* [Problem details]: Give the count of lines in the data that include "entry", with no other words.

[Dataset items]

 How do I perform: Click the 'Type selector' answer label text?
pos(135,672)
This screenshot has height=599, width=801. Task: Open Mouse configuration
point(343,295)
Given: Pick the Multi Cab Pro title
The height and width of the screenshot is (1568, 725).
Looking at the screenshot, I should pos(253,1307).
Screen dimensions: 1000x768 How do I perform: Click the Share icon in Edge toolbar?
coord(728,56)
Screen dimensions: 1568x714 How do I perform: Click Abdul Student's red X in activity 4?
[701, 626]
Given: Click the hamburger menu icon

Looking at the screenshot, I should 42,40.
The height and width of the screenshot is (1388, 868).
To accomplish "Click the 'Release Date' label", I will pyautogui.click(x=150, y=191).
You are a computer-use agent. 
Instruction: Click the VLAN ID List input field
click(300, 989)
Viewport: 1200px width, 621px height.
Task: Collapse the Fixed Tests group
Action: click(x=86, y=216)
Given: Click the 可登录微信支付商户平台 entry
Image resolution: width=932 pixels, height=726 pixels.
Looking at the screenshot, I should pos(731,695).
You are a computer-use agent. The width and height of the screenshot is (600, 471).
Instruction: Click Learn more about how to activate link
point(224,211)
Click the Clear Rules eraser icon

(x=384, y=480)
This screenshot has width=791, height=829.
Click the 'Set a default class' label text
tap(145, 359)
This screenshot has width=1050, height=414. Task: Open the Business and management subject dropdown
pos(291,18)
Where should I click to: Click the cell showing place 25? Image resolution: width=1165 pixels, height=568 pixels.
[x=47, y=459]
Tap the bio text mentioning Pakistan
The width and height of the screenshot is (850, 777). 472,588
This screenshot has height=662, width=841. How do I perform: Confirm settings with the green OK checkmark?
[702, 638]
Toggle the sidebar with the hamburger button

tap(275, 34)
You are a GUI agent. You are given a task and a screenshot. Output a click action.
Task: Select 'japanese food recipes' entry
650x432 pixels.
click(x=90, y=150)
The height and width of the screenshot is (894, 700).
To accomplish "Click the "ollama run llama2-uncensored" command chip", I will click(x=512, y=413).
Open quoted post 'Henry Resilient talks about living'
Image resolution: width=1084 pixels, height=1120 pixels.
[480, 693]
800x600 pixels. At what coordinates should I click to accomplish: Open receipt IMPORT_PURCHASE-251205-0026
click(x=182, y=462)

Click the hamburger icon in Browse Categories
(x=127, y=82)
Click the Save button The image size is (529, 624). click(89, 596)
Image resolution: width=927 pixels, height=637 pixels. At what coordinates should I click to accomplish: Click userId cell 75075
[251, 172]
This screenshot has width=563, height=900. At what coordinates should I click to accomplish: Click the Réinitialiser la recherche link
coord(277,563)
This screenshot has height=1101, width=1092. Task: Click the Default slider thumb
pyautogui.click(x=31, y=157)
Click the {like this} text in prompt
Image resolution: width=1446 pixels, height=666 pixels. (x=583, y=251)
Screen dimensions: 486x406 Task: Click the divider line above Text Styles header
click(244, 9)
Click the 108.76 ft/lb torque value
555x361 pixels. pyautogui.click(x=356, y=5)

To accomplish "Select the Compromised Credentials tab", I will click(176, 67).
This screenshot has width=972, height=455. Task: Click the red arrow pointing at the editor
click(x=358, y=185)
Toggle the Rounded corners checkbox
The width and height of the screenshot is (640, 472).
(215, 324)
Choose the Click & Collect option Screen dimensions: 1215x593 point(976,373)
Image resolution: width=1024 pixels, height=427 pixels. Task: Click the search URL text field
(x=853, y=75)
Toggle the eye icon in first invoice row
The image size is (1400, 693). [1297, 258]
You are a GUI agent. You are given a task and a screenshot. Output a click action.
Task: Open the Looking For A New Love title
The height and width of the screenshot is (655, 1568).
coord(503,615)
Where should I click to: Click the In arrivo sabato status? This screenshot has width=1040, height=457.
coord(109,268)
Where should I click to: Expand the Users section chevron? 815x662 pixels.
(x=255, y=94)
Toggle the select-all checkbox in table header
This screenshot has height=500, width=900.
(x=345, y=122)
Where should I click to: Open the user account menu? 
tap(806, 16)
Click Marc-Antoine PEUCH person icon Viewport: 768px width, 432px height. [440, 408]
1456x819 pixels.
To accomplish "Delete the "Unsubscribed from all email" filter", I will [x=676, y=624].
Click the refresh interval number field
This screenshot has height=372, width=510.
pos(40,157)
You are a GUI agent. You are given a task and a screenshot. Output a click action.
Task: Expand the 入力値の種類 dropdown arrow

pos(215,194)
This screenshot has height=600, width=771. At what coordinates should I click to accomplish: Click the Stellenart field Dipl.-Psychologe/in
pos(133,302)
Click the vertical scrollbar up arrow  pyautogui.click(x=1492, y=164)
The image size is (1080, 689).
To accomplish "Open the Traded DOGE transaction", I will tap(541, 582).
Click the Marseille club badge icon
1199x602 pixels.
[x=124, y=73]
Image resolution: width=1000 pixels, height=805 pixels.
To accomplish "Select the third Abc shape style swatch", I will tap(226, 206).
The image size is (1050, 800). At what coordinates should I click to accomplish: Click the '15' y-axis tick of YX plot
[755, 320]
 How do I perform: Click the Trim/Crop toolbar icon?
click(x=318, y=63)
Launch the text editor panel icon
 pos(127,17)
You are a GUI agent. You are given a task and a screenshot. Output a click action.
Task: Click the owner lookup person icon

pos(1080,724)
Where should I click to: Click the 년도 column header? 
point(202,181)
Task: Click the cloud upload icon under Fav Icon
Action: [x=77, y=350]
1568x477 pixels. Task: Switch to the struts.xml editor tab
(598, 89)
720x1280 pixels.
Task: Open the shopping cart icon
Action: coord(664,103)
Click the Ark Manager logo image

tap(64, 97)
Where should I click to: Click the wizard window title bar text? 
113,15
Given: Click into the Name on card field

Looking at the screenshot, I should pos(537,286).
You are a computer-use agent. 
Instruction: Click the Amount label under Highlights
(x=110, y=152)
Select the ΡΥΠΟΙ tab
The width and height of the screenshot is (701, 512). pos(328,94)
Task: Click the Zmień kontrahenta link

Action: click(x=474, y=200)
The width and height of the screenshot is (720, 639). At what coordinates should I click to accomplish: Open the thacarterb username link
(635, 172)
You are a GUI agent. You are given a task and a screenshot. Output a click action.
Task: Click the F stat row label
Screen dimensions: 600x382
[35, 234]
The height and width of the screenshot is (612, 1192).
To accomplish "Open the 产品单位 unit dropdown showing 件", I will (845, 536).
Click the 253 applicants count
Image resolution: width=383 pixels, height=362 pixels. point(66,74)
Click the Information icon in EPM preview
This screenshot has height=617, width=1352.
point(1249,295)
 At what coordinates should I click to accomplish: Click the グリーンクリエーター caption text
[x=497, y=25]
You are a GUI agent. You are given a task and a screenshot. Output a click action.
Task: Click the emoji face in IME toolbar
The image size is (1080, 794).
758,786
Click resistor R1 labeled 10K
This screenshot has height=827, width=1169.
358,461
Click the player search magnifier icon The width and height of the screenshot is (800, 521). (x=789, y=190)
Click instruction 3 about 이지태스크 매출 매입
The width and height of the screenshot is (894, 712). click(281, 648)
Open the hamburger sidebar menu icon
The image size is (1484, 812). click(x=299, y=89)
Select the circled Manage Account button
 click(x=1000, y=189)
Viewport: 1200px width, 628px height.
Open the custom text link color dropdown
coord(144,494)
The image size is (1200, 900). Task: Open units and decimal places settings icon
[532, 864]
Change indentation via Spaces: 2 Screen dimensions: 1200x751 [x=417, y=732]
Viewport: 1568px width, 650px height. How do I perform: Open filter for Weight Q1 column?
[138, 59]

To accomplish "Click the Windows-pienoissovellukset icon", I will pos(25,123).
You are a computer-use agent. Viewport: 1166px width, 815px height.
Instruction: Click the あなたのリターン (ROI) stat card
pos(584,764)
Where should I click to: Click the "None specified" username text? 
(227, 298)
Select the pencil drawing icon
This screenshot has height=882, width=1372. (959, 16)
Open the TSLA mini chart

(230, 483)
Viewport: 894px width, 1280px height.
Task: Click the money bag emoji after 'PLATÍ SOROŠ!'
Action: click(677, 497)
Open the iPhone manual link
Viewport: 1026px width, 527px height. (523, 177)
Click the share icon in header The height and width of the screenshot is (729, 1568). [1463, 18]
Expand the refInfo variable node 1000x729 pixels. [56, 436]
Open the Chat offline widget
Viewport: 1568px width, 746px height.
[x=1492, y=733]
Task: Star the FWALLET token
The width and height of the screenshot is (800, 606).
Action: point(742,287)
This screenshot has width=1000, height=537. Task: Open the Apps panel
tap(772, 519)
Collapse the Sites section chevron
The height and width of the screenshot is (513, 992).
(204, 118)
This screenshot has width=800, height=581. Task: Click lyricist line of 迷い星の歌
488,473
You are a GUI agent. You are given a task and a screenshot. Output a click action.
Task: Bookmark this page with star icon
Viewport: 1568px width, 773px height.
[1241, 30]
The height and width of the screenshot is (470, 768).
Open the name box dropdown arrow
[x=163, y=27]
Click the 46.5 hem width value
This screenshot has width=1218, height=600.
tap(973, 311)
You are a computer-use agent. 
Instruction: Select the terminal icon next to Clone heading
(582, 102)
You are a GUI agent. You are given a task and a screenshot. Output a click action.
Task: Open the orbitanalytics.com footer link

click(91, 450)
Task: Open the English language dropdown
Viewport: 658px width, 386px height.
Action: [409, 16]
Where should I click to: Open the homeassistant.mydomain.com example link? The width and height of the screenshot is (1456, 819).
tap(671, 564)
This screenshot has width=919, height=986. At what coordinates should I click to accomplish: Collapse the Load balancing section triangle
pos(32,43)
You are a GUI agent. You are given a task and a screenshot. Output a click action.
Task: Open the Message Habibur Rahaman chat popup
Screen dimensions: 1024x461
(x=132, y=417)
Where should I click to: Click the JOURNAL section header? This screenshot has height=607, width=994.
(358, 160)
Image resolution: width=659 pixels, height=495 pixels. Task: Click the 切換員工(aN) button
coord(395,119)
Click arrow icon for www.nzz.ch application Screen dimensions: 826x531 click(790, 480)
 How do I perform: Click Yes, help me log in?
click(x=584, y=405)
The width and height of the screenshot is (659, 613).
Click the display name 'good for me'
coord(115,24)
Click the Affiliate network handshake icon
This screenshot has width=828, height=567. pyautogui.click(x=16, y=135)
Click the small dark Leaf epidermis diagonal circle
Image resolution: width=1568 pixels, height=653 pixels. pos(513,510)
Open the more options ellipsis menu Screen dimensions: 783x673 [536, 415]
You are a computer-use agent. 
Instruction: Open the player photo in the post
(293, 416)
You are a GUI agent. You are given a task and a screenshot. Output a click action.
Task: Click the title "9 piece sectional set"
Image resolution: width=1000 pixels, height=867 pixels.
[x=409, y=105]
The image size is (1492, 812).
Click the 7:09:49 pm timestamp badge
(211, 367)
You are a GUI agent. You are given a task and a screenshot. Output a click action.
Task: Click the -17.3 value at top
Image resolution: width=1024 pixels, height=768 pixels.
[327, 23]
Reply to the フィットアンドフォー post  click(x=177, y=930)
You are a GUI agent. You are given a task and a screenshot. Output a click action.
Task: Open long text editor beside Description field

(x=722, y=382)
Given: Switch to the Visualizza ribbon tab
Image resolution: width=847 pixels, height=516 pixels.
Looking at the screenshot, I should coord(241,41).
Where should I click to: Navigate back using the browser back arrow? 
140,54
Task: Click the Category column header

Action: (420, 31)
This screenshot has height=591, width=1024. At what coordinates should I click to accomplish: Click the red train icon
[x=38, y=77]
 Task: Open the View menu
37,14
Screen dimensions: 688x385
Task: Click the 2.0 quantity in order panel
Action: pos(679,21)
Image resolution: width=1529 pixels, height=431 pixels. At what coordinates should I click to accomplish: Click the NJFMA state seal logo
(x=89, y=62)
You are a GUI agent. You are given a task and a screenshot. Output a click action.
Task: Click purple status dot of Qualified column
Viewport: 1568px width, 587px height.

* [Exercise output]: 2